Indian film director and screenwriter

Aditya Bhattacharya (born 1965) is an Indian film director and screenwriter, most known for his feature film, Raakh (1989), starring Aamir Khan and Pankaj Kapur, which garnered three National Film Awards.

He is the son of film director Basu Bhattacharya and Rinki Bhattacharya, the daughter of Bimal Roy.

==Early life==
He was born in a Bengali family of film director Basu Bhattacharya and Rinki Bhattacharya, who is the daughter of noted filmmaker Bimal Roy and herself a columnist and documentary filmmaker.

==Career==
He started his film career as an actor in Shyam Benegal's Mandi (1983), where he played the role of Smita Patil's boyfriend. He followed it up Rihaee (1988) and Sudhir Mishra's Hazaaron Khwaishein Aisi (2003). He made his debut as director with Raakh (1989), which starred Aamir Khan, his second after his debut with Ketan Mehta's Holi (1984), though it was released only after his blockbuster QSQT (1989); the film did not do well at the box office; however, it went on to receive three National Film Awards, and a Best Directorial Debut Award at the Bengal Film Journalists' Association Awards.

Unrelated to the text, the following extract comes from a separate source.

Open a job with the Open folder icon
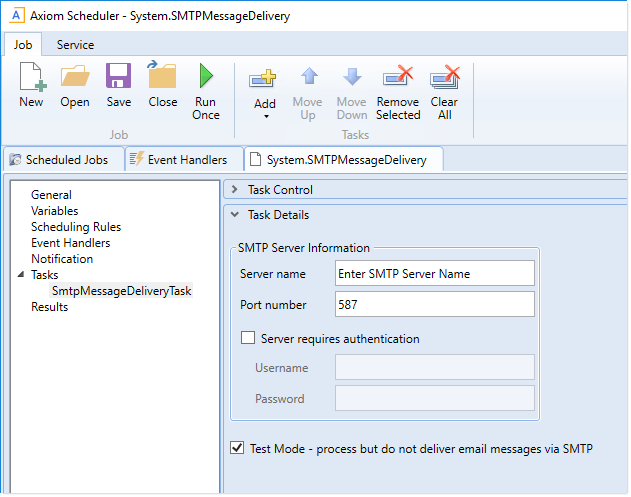The width and height of the screenshot is (631, 497). 74,78
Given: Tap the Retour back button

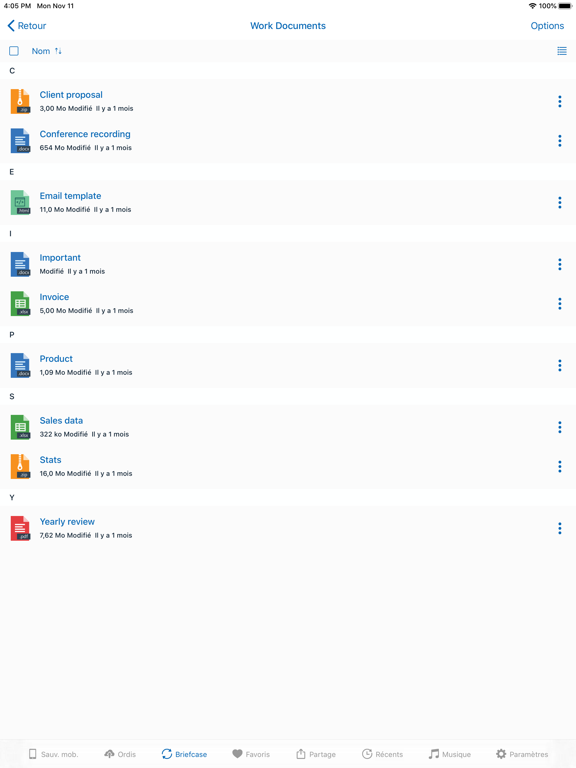Looking at the screenshot, I should coord(27,25).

Meanwhile, he also worked as a photo journalist. Subsequently, he shifted base in 1988 from Mumbai to Rome, where he made an Italian film, some music videos, etc.

His film Dubai Return (2005), which he also produced under the banner Aditya Pictures, starred Irrfan Khan and Divya Dutta, which premiered at IFFI Goa 2005.

In 2012, he produced and directed Bombay's Most Wanted (BMW), a film on encounter specialist played by Javed Jaffrey. BMW was screened at the Mumbai Film Festival, organised by MAMI.

==Personal life==
He was in a relationship with actress and theatre person Sanjana Kapoor for many years, whom he had met during the theatre days at Prithvi Theatre, and later married, but the marriage did not last. He was then in a relationship with an Italian woman Maria Giovanna - separated, following with a lady in Barcelona, also separated; currently he lives in Barcelona, and divides his time between Barcelona and Mumbai.

==Filmography==
- Director
- Raakh (1989)
- Senso Unico (1999)
- Dubai Return (2005)
- Sandokan in Sicilia (2009)
- BMW - Bombay's Most Wanted (2012)

- Actor
- Mandi (1983)
- Rihaee (1988)
- Hazaaron Khwaishein Aisi (2003)
- Black Friday (2004)
- Tera Kya Hoga Johnny (2008)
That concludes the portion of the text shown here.